==== Fragmento elegido ====
Norah Lange tenía muchos pasatiempos y
preferencias. Le gustaban los dedos, las palabras recortadas, los trazos en la
arena, las mujeres enfermas, introducirse dentro de los perfiles de las
personas e intentar moverlas a su antojo, gritar en los techos y también le
gustaba espiar; espiar, entre otras cosas, las ventanas.


La ventana de su padre, que no era su
preferida, se iluminaba de pronto y Lange dice que le parece que tiene la
tristeza de los encabezamientos de cartas interrumpidas que uno deja en un
cajón. Esta es otra de sus preferencias elementales, y mi favorita: asemejar
los objetos, situaciones, sentimientos con la materialidad de la escritura. Quizás,
como piensa Agamben, porque cada vez que irrumpe la infancia es una experiencia
de lenguaje, y la escritura -como materia: pura disponibilidad- es una potencia
que puede decir lo aún no dicho ni vivido, o vivido de nuevo, como novedad. Así
ocurre con la ventana, como con la muerte de su padre, cuya noticia se agrandó
como si el ruido de la puerta “se hubiera levantado en una interjección final y
triste”.


En la misma atmósfera de materialidad e
insignificancia escrituraria, entre las intensas y fascinantes actividades de
Norah sobresale su pasatiempo predilecto que denominaba “solitario
tipográfico”. “Con una tijera recortaba palabras de los periódicos locales y
extranjeros, y las iba apilando en montoncitos. La mayor parte de las veces
desconocía su significado, pero esto no me preocupaba en lo más mínimo. Sólo me
atraía su aspecto tipográfico, la parte tupida o rala de las letras”. Las
mayúsculas le producían gran entusiasmo, las letras enmarañadas, los palotes
tiesos de las eles y de las tes, y así en ese “solitario tipográfico” creyó en
la palabra en sí, en que su belleza alcanza su plenitud dentro de ella misma.


Entonces ocurre que dos preferencias se unen:
dedos y escritura, cuando sabemos de su costumbre de contar con los dedos las
sílabas mientras alguien hablaba con ella, perdiendo el significado de la
conversación. Esta manía necesitaba alcanzar las diez sílabas para
tranquilizarse, y aún de tiempo en tiempo, los dedos de la escritora recorren
las diez sílabas de una frase pero ya habiendo logrado escucharla.


Del mismo modo se repite esa reunión en el insistente
furor por espiar, mirar todo ya que una de las cosas que capta su contemplación
igualmente se asemeja a un material escriturario. Los dedos, esos entes que le
fascinan, los suyos propios o los de otras personas, experimentan casos
peculiares. Uno de ellos es el de una de sus hermanas. Los dedos y las manos de
su hermana eran lacerados por un hábito inquietante: “se arrancaba con las uñas
todo el pellejo de las manos”. “Siempre recordaré sus manos -dice. Con todo el
pellejo levantado, se parecían a las hojas de un libro que se ha leído muchas
veces y que tienen los bordes curvados hacia atrás. Ignoro cómo soportaba el
contacto con las cosas, el roce de la ropa, de su propia carne.”
==== Material extraído ====
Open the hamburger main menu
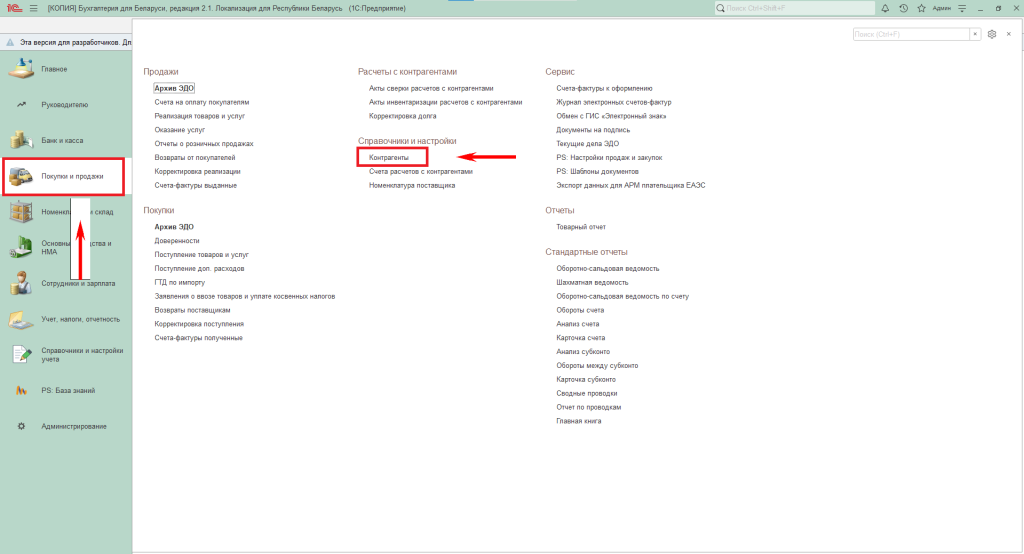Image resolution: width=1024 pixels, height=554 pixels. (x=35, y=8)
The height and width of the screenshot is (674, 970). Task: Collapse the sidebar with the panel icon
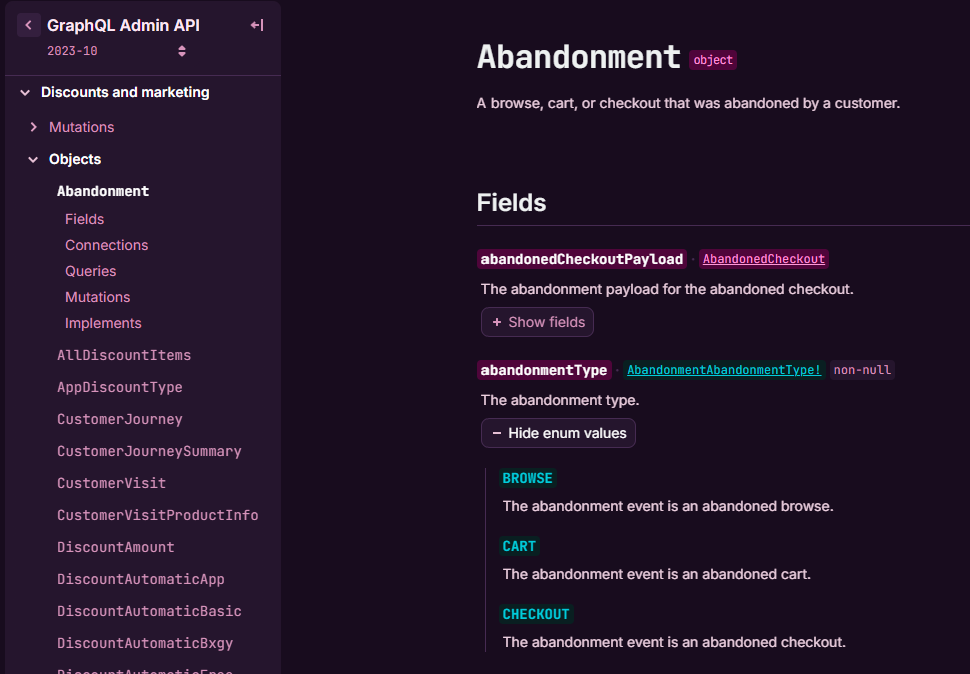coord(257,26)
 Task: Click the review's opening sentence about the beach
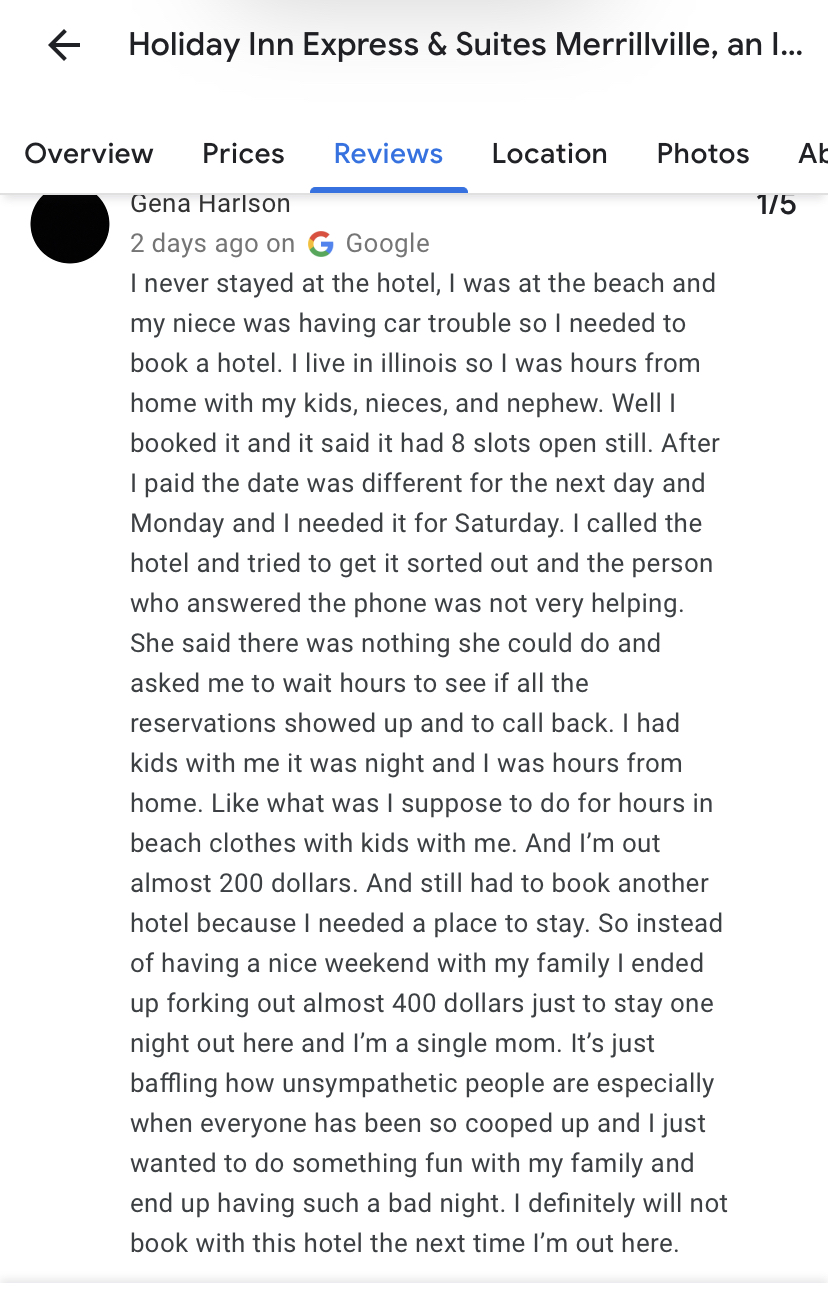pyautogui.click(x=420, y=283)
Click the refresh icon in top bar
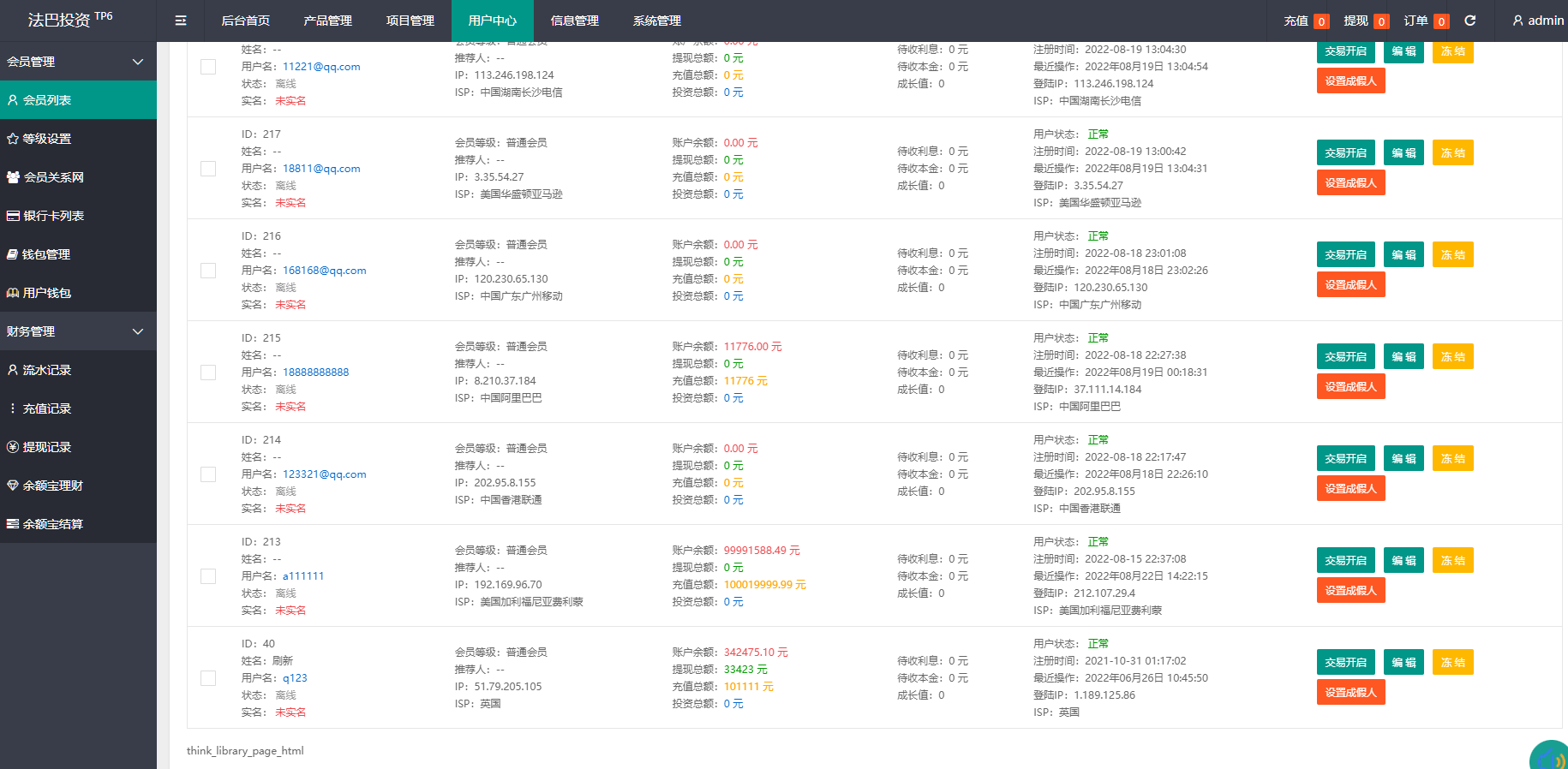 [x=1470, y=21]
====
==== Material extraído ====
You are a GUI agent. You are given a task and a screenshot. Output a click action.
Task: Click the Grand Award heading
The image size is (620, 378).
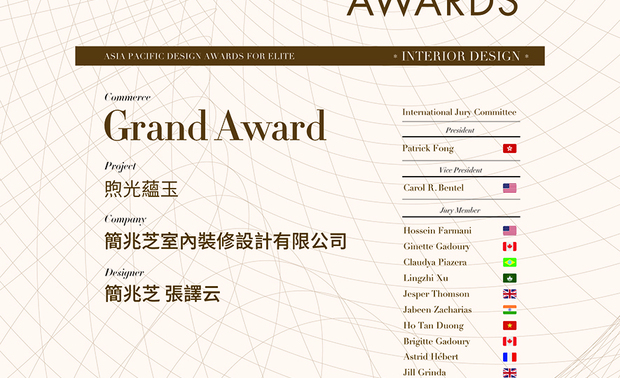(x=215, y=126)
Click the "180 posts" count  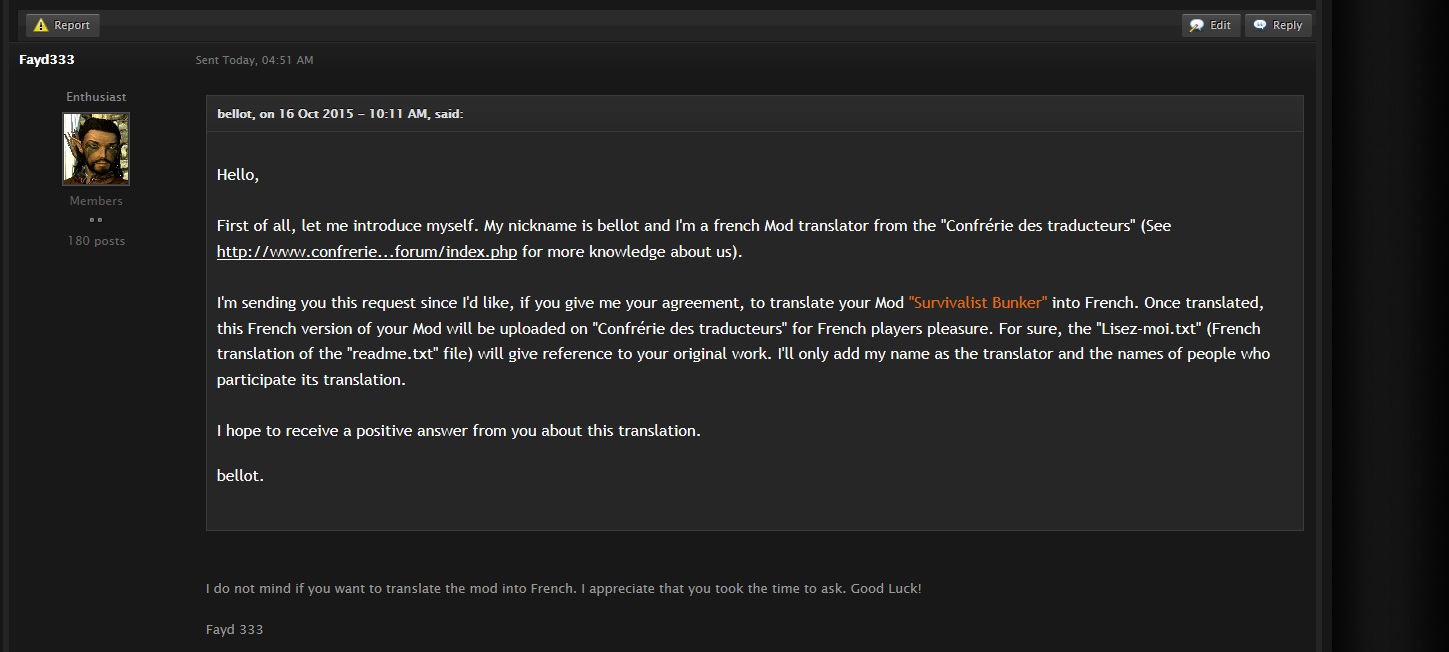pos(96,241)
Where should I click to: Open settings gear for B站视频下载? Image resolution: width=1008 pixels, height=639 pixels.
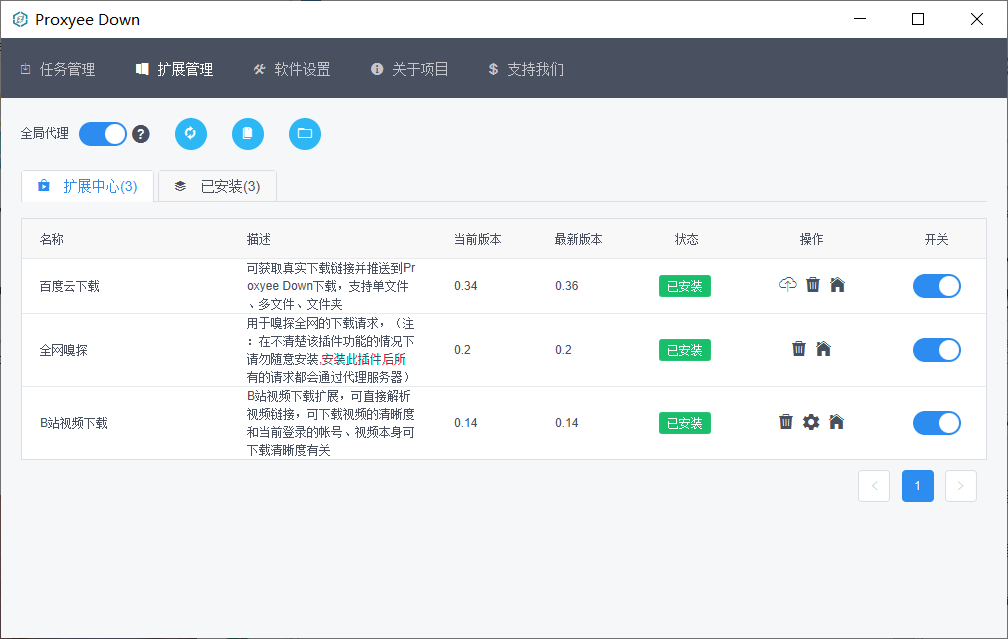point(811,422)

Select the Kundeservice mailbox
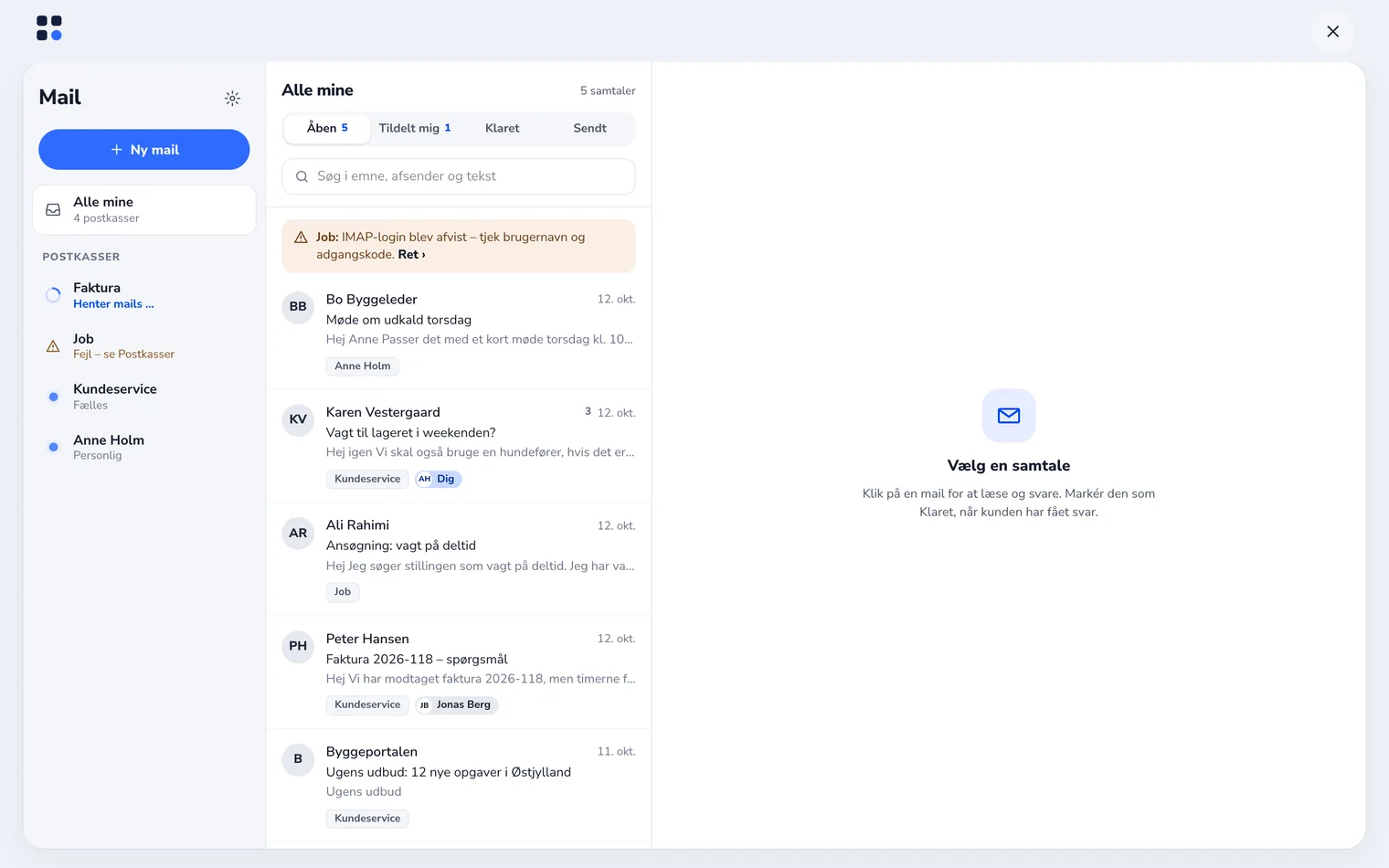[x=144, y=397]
====
→ Tarea 1
Cambia la parte del fragmento sobre Norah Lange que abre con "Entonces ocurre que" y cierra con "habiendo logrado escucharla.", poniendo "obsesión" donde dice "manía".
→ Tarea 2
En el fragmento sobre Norah Lange, la oración que empieza con "Le gustaban los dedos" enumera varias cosas que le gustaban. Escríbelas todas.
Los ítems son material aparte y no tienen relación con el fragmento sobre Norah Lange.

→ Solución 1
Entonces ocurre que dos preferencias se unen:
dedos y escritura, cuando sabemos de su costumbre de contar con los dedos las
sílabas mientras alguien hablaba con ella, perdiendo el significado de la
conversación. Esta obsesión necesitaba alcanzar las diez sílabas para
tranquilizarse, y aún de tiempo en tiempo, los dedos de la escritora recorren
las diez sílabas de una frase pero ya habiendo logrado escucharla.

→ Solución 2
- los dedos
- las palabras recortadas
- los trazos en la arena
- las mujeres enfermas
- introducirse dentro de los perfiles de las personas e intentar moverlas a su antojo
- gritar en los techos
- espiar, entre otras cosas, las ventanas